Amsterdam Flashback – Spinning the Spinner in David O. Russell’s Starry Confusion

There’s usually no more heartbreaking way to start a film than with the snippy, risqué announcement, “Mostly based on true events!” or “What follows is all true—sort of!” It usually means the film falls between the two chairs of “creatively interesting.” and “factually informative” falls. However, David O. Russell begins his elaborate screwball mystery Amsterdam by declaring, “A lot of this actually happened.” A cabal of wealthy American businessmen conspired to overthrow President Franklin D. Roosevelt in hopes of getting a retired Major General named Smedley Butler to lead their veterans’ fascist organization. (Perhaps the closest British equivalent was Lord Mountbatten, who was approached by a group of establishment tycoons to overthrow Labor Prime Minister Harold Wilson in 1968.)

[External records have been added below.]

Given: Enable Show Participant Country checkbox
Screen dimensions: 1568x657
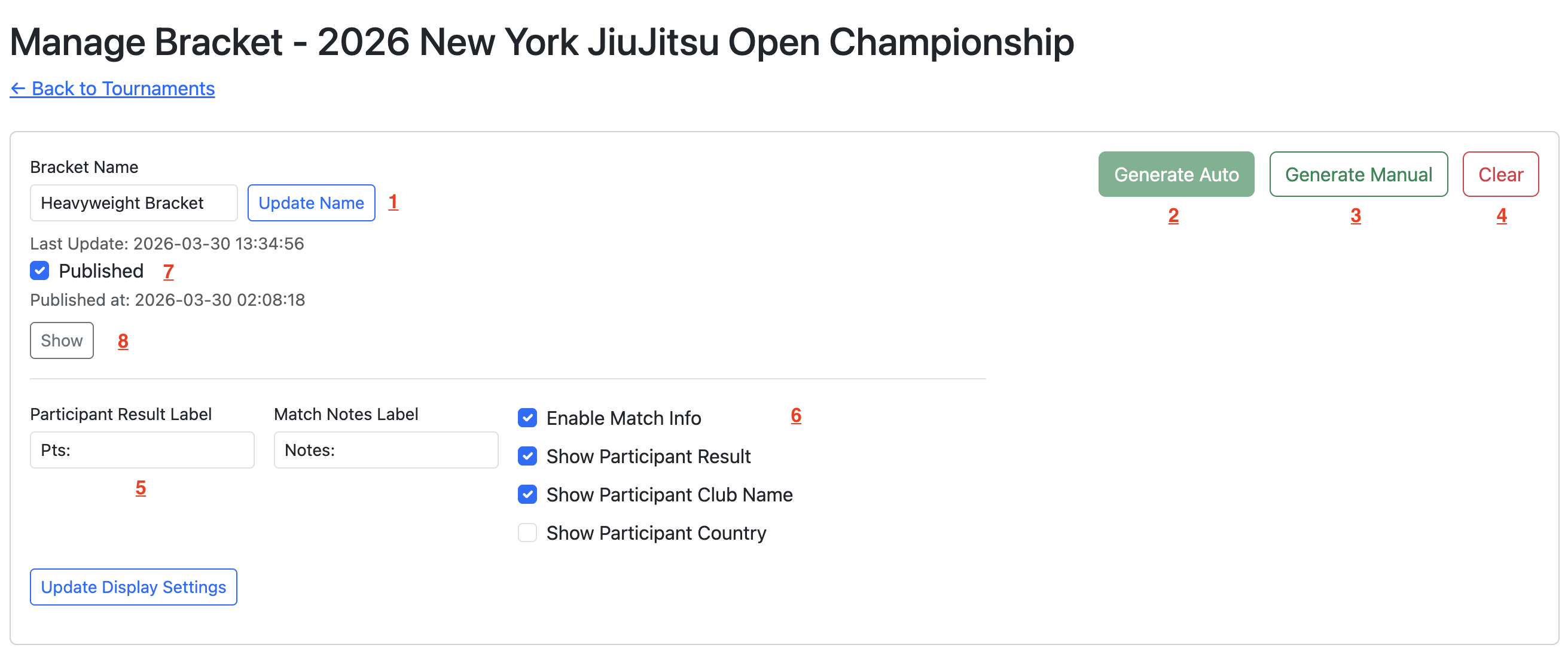Looking at the screenshot, I should (x=527, y=533).
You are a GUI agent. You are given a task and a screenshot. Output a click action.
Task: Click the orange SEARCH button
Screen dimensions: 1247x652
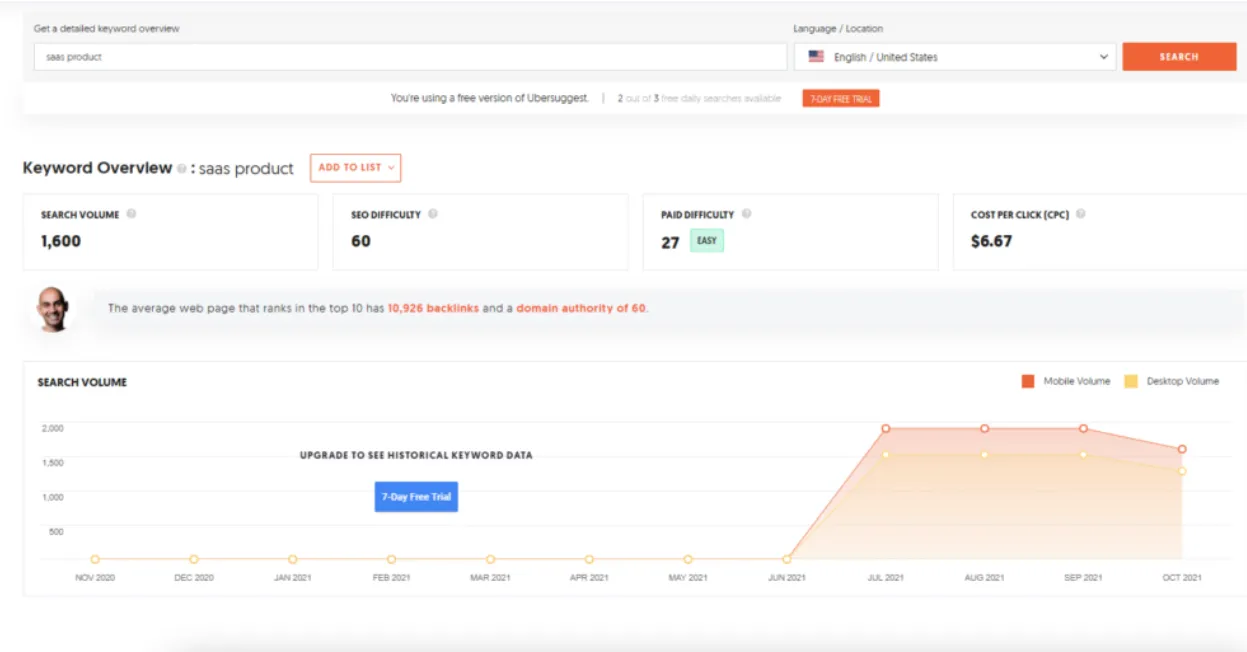[x=1179, y=57]
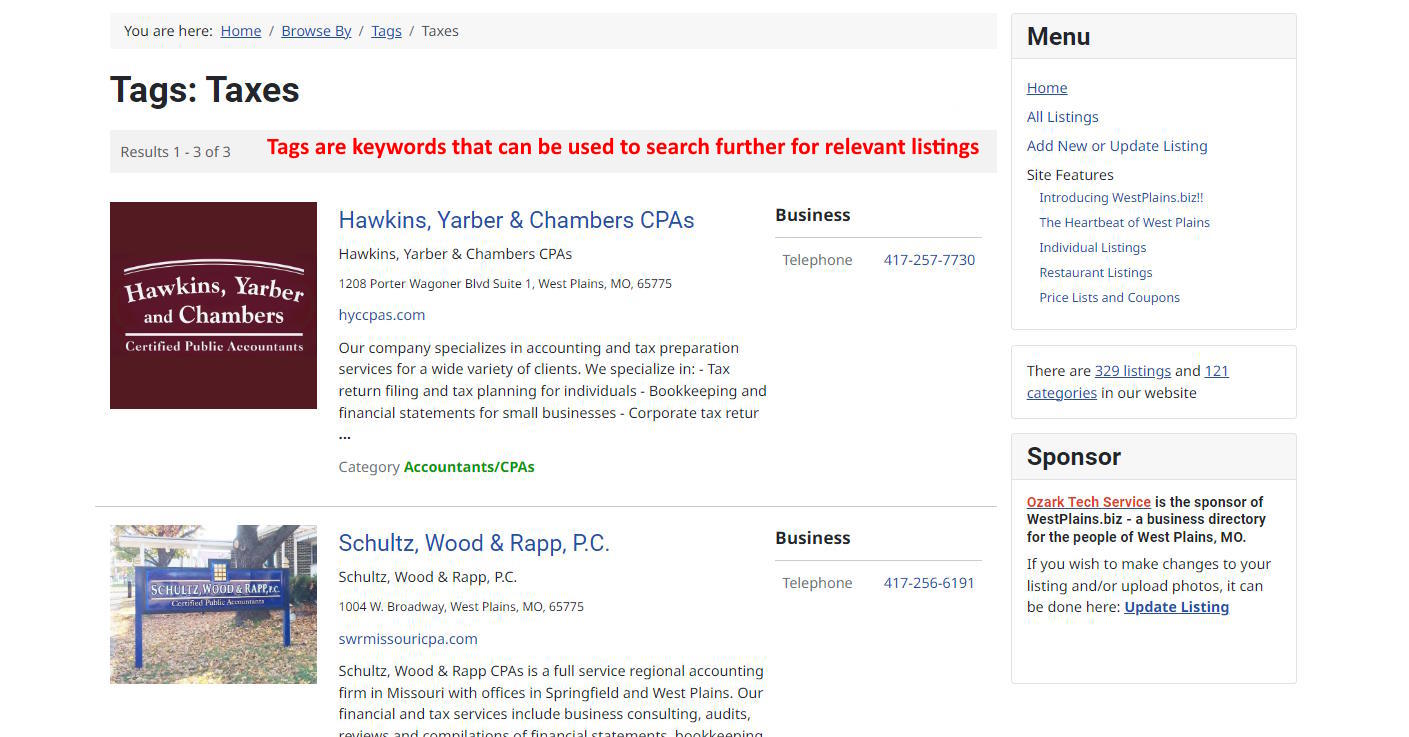Open the Browse By breadcrumb link

316,31
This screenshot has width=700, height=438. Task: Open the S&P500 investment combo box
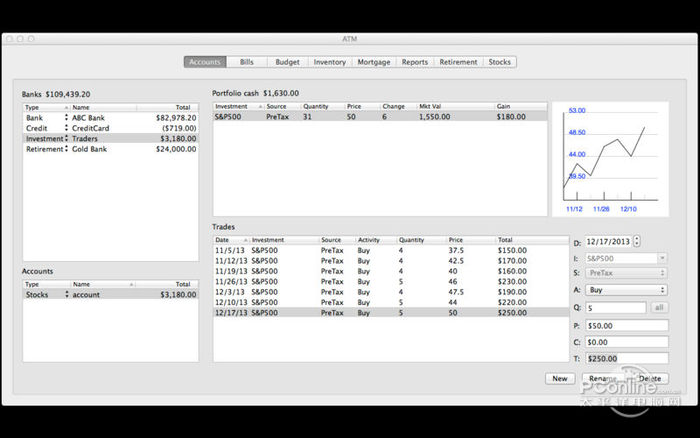point(626,259)
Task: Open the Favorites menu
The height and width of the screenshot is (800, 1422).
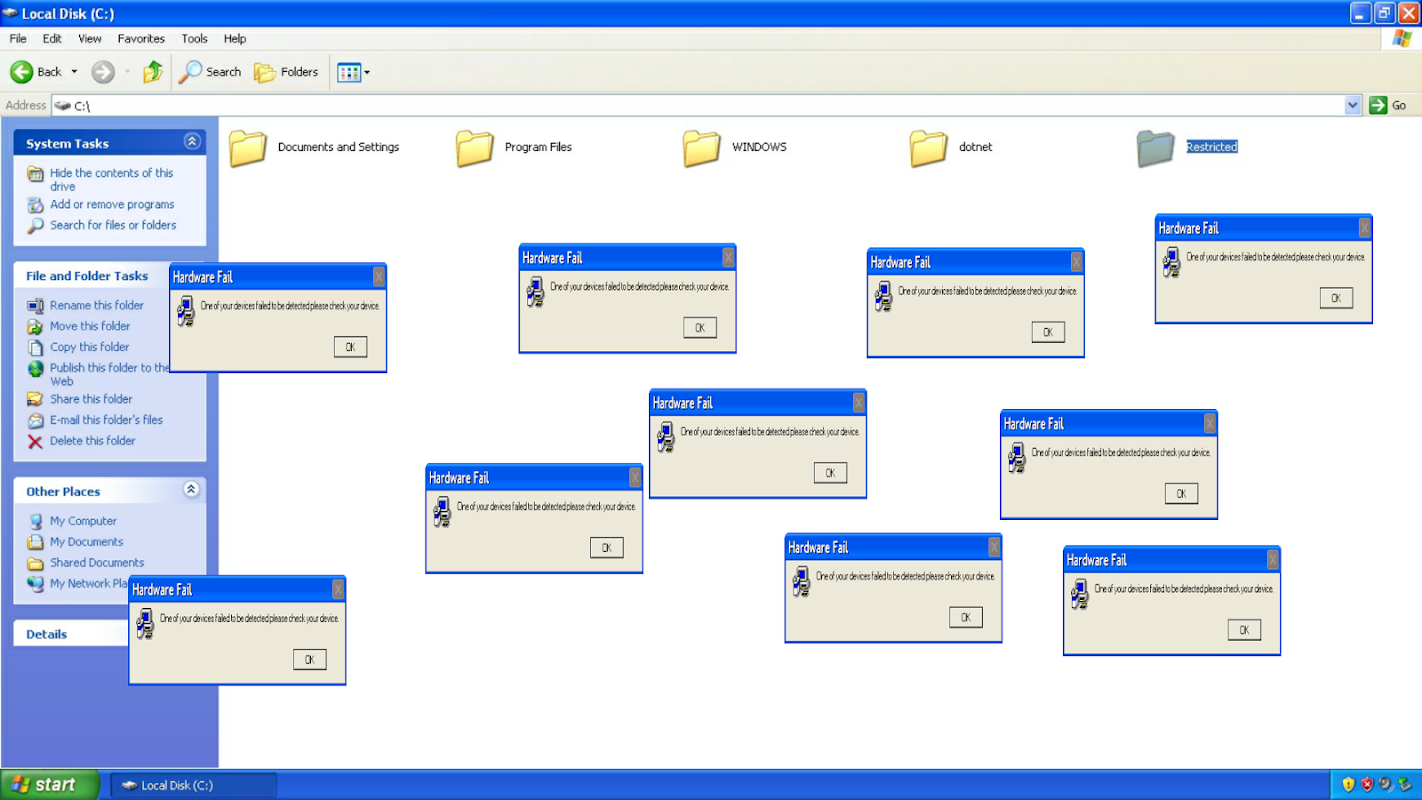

Amsterdam envisions three innocent veterans getting sucked into these spooky shenanigans. Christian Bale plays Burt Berendsen, a disabled ex-soldier who lost an eye in World War I; This is Bale’s second “glass eye” role after The Big Short. Burt is a doctor in New York who provides painkillers and prosthetics to veterans on a pro bono basis. Burt’s army buddy, Harold Woodman (John David Washington), is now a qualified attorney and helps him organize a morale-boosting gala dinner for ex-soldiers. And the soulmate of the two men is the spirited and brilliant Valerie Voze, played by Margot Robbie, who was a World War I volunteer nurse and Dadaist artist who salvaged all the splinters she dug out of the soldiers’ shattered bodies to create a bizarre objet to create trouvé works of art.

Valerie took Burt and Harold to a bohemian glorious retreat in Amsterdam, where they did nothing but carouse, but then she mysteriously disappeared. And now, back in New York in 1933, Burt and Harold witness the bizarre death of a prominent US general’s daughter and find themselves caught up in a murder mystery. They need the help of another top soldier, General Gil Dillenbeck (Robert De Niro), and Valerie reappears dramatically.

There are some great supporting twists here that regularly break the surface of this film’s soupy strangeness. Rami Malek is very funny as Valerie’s wealthy brother Tom with a silky voice, always charming and racy. Mike Myers is hilarious as MI6 agent Paul Canterbury performing the ‘Sand Dance’ of Wilson, Keppel and Betty in one scene for no good reason, surely the first time this has been done in cinemas since the opening scene of Julien Temple’s ‘Absolute Beginners’ see is. Andrea Riseborough is sleek and stylish as Burt’s snobbish wife, Beatrice, and Matthias Schoenaerts and Alessandro Nivola provide laughs as two rag cops.

Among the leading actors, the best is John David Washington, who pursues a policy unfamiliar to his peers: less is more. His appearance is cool, calm and his address to the camera is very seductively underplayed. Bale and Robbie make bigger, fuller comedies, and often there’s not quite the material in the script to back that up – although Bale gets a fair bit of it when Burt takes a new, cutting-edge morphine pain reliever via eye drops, which he starts to talk about talking about how unreliable these things are, and then suddenly stops himself, “Oh, that’s fast!”

But there’s something oddly heavy and foggy about Amsterdam that feels like it counteracts the lightness and agility required for a caper. It’s the reality of the story that the film makes clear in the credits: the grim fact of proto-fascism in the US understandably means the comedy won’t be all that light-hearted, although the darkness of this story means it isn’t. t immediately clear. Well, there are some very good performances, and Washington has taken another step toward A-lister greatness.

Amsterdam releases October 7th in the US and UK.